> Data for the task
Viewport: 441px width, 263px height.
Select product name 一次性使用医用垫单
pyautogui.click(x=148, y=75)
---
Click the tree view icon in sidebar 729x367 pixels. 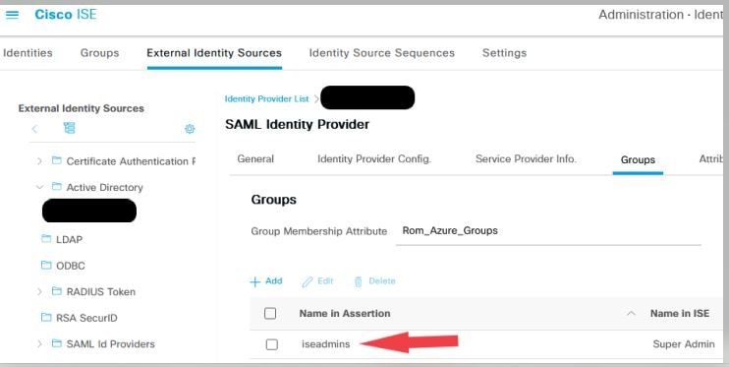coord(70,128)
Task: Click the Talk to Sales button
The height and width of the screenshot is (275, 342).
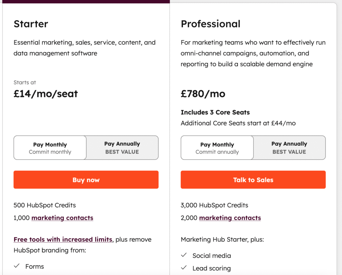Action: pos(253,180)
==
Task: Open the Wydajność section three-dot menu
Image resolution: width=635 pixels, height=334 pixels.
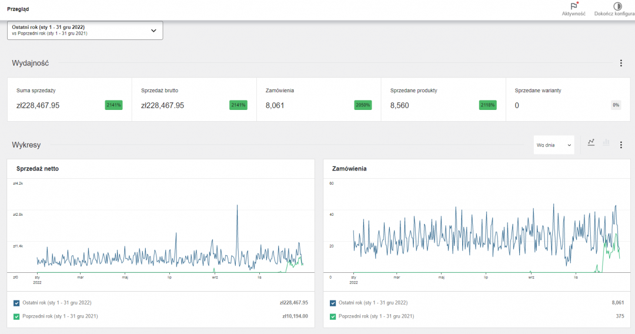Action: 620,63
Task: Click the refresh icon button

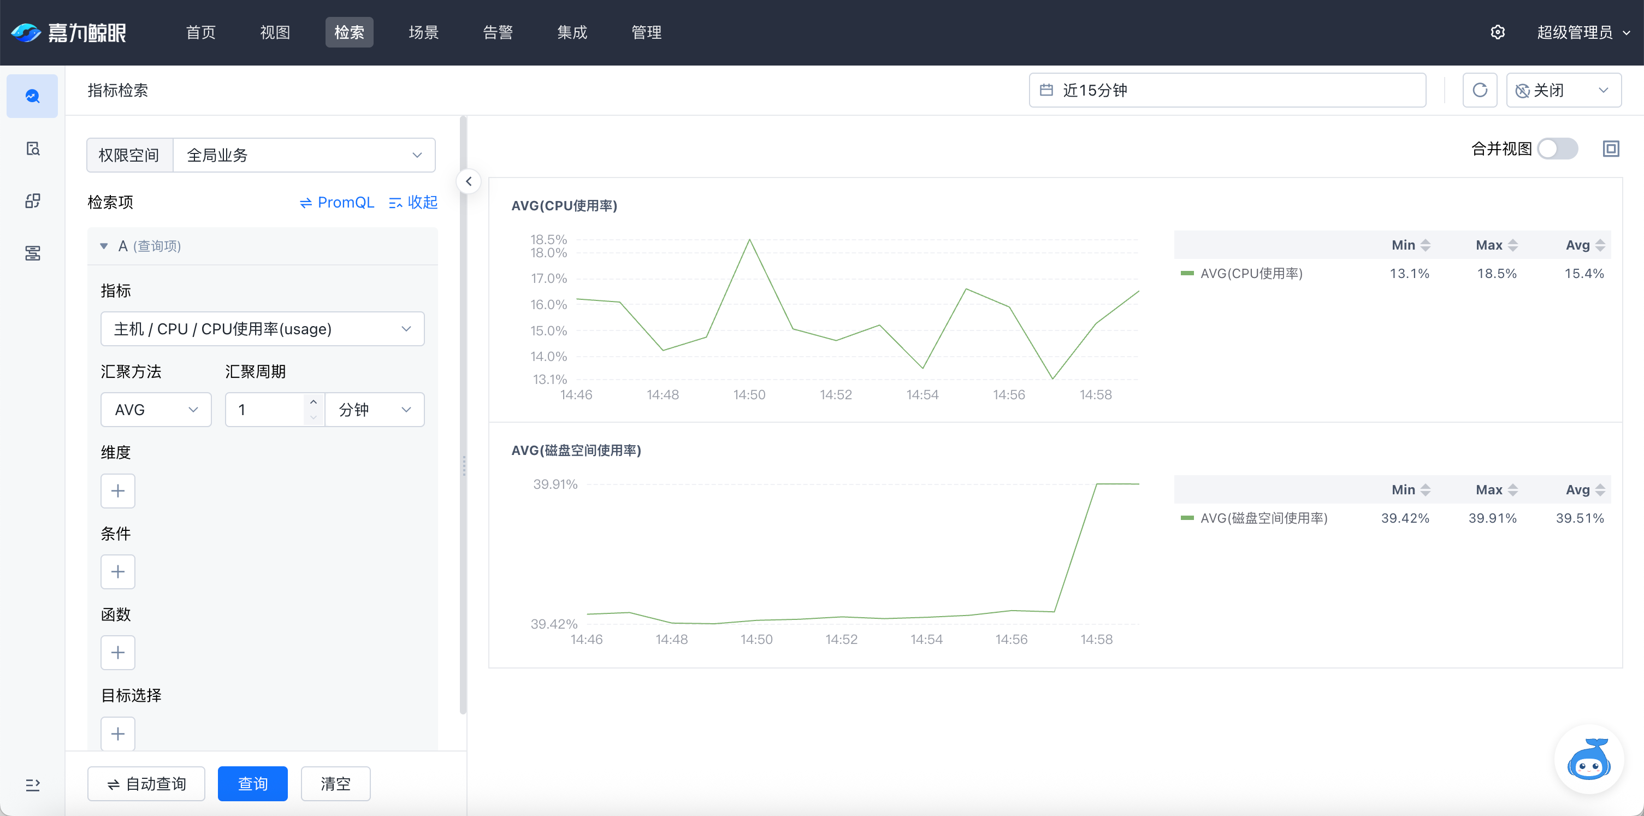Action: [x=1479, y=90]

> What the task requires
Copy out verbatim the lines from the one containing "Task: Click the Talk to Sales button" through the one containing "Action: pos(253,180)", inclusive, leaving out the pictures.

> Task response
Task: Click the Talk to Sales button
The height and width of the screenshot is (275, 342).
Action: pos(253,180)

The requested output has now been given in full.